It was a deal that nobody seemed to want – a bid that would have created a giant of German real estate and one of the biggest property companies in Europe. In the end, shareholders simply didn’t take the bait.
Germany’s largest real estate company Vonovia on Wednesday conceded defeat in a long-running hostile takeover bid for its biggest rival, Deutsche Wohnen.
Vonovia, in a statement, said that just 30.4 percent of Deutsche Wohnen’s shareholders had accepted its takeover offer as of 12:00 p.m. local time on Wednesday. “With that, the minimum acceptance threshold of 50 percent set by Vonovia has not been reached,” the company said.
The takeover would have been the largest-ever in German real estate, valued at €14 billion, including debt.

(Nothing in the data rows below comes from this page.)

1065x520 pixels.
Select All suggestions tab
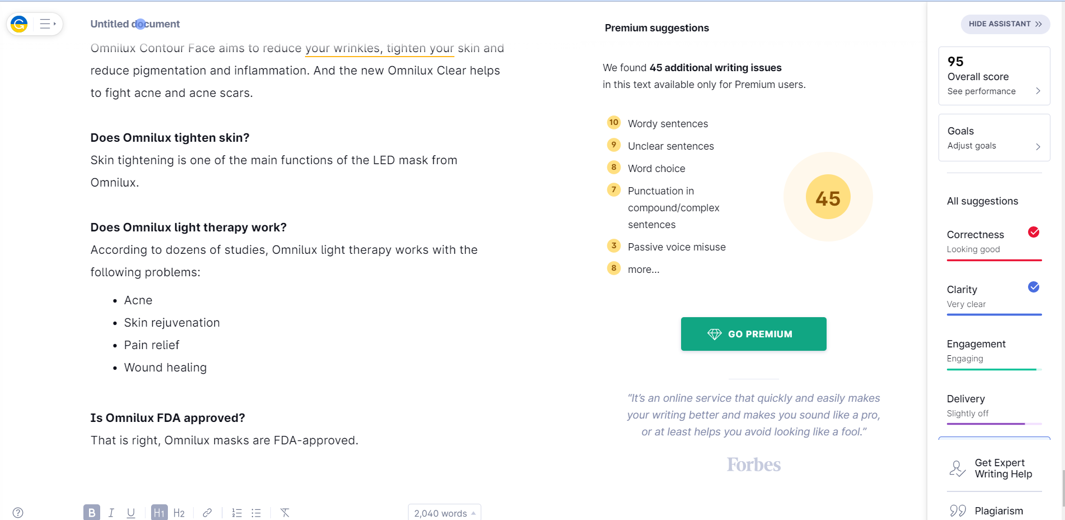click(x=982, y=201)
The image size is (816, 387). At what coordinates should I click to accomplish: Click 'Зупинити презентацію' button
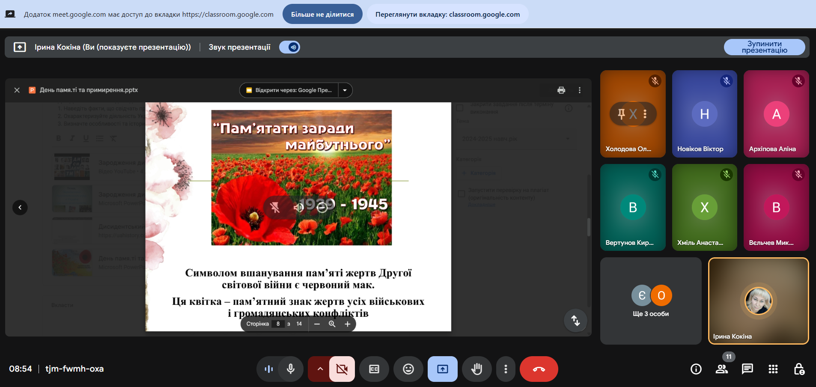(x=764, y=47)
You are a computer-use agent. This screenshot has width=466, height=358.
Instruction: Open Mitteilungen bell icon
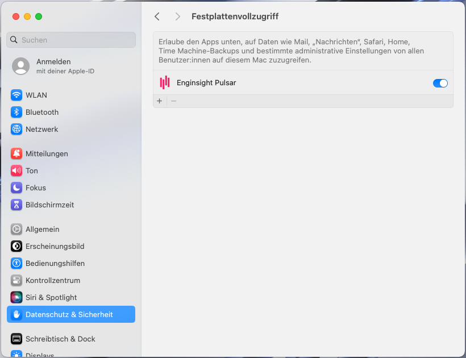16,153
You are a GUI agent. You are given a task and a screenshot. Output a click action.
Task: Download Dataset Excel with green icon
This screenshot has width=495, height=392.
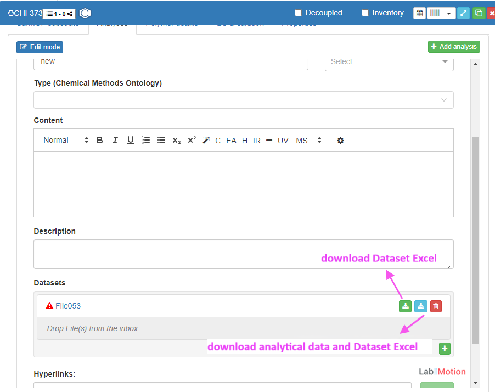[x=405, y=306]
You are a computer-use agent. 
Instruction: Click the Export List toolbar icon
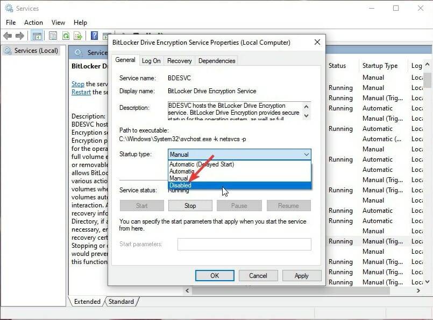(79, 35)
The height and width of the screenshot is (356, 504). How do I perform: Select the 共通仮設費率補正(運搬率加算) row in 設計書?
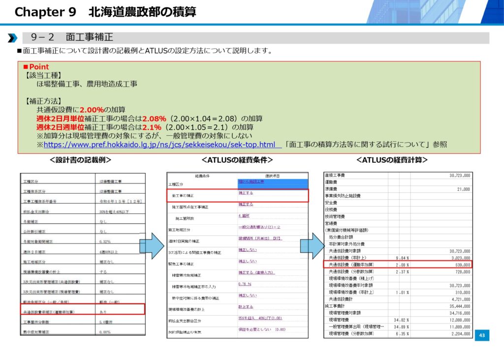82,309
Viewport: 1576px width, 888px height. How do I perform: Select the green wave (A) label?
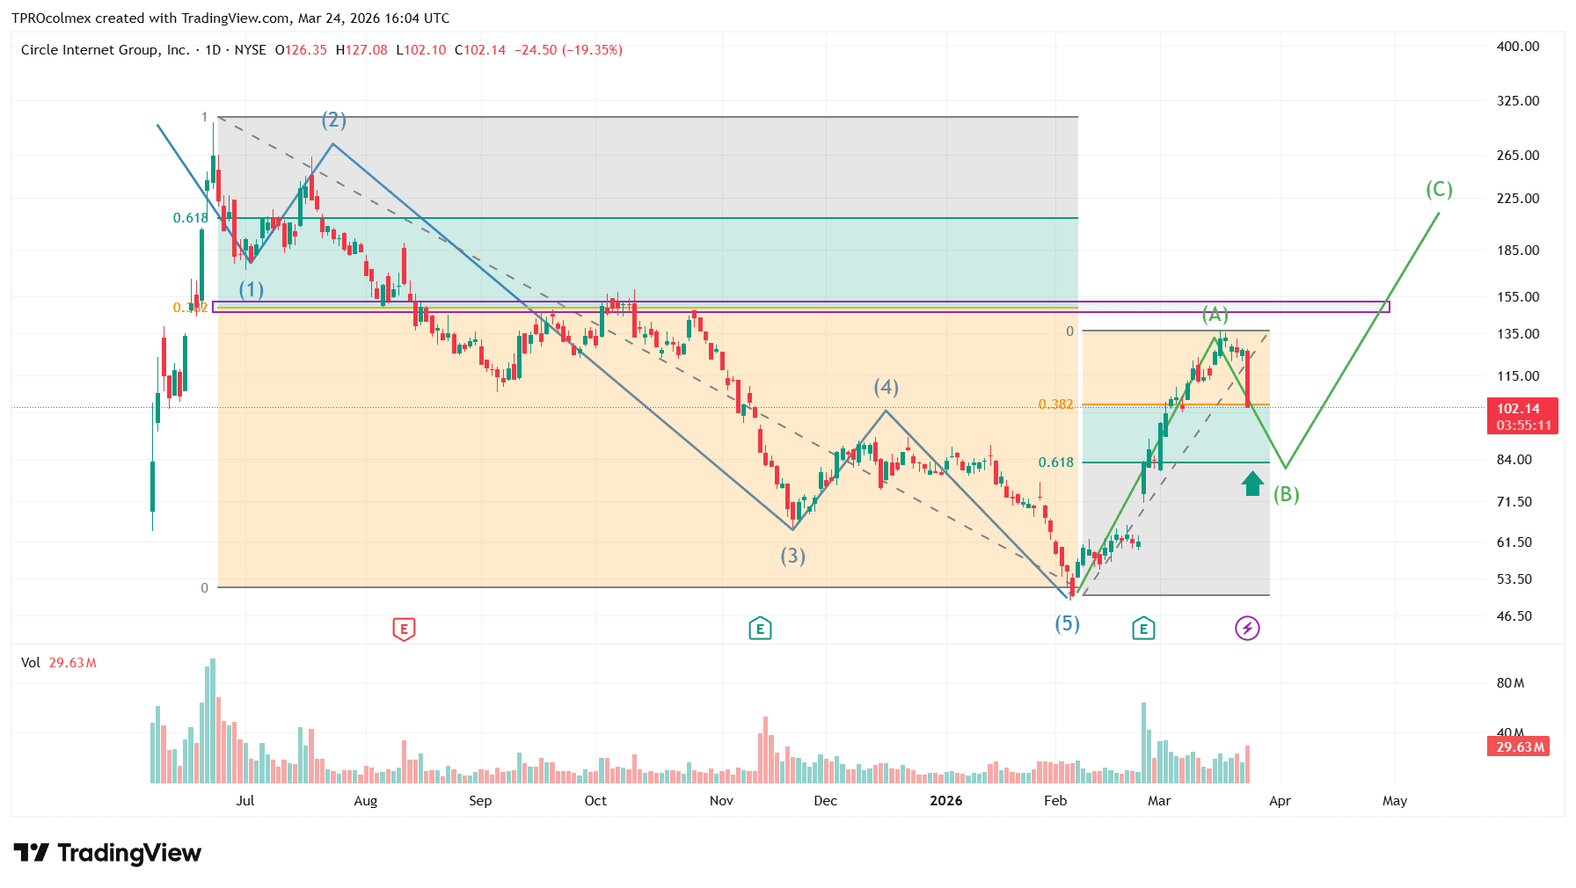coord(1215,314)
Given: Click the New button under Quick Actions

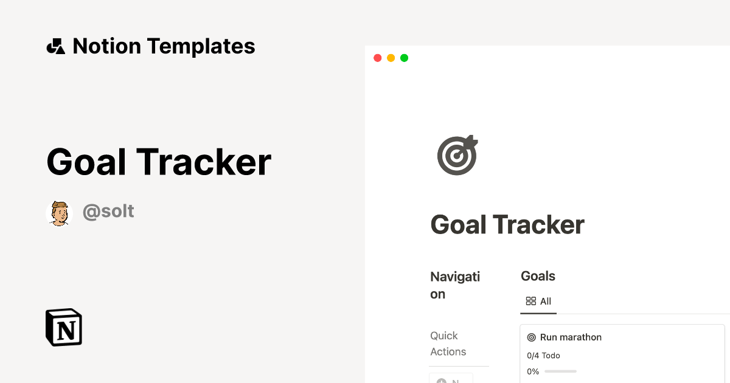Looking at the screenshot, I should click(x=451, y=380).
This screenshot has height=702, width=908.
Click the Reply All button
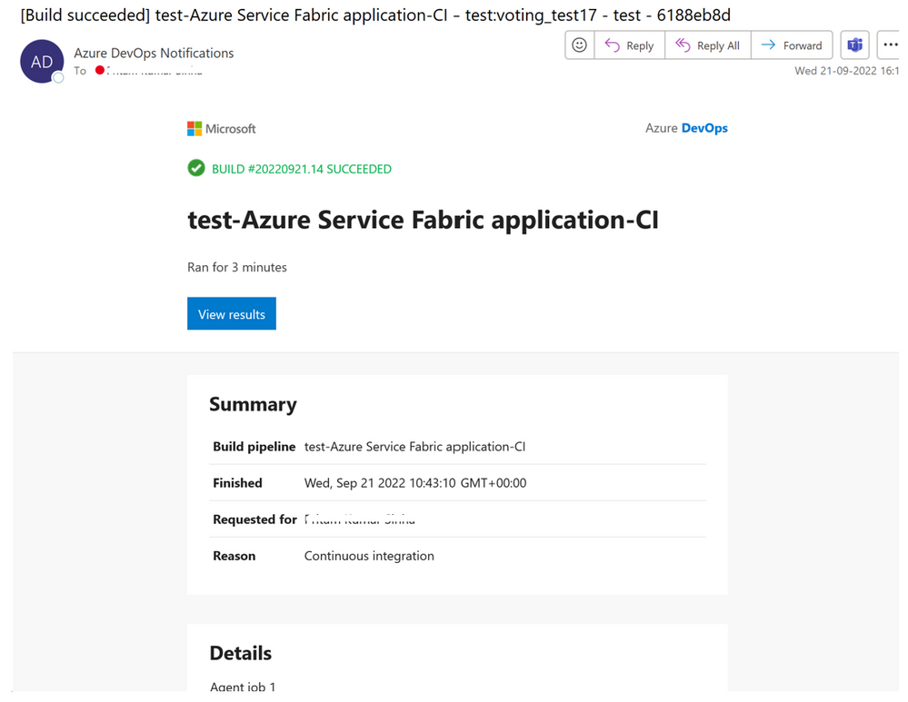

Deutsche Wohnen’s management, which has fought tooth-and-nail against the merger for weeks, welcomed news of its failure on Wednesday.
“We are pleased and thank our shareholders, employees and renters for their support,” Michael Zahn, the chief executive of Deutsche Wohnen, said in a statement. “Our arguments against this transaction have convinced the market.”
Investors on both sides also rejoiced. Vonovia shares were up almost 6 percent by 3 p.m. Frankfurt time, marking the third-strongest gain in Germany’s blue-chip DAX index. Deutsche Wohnen shares rose just under 7 percent over the same period, leading gains on the MDAX index of mid-sized firms.
The deadline for the offer had ended at midnight on Tuesday. Leading up to it, Vonovia had been working for weeks to woo shareholders, with the tone getting rougher over time.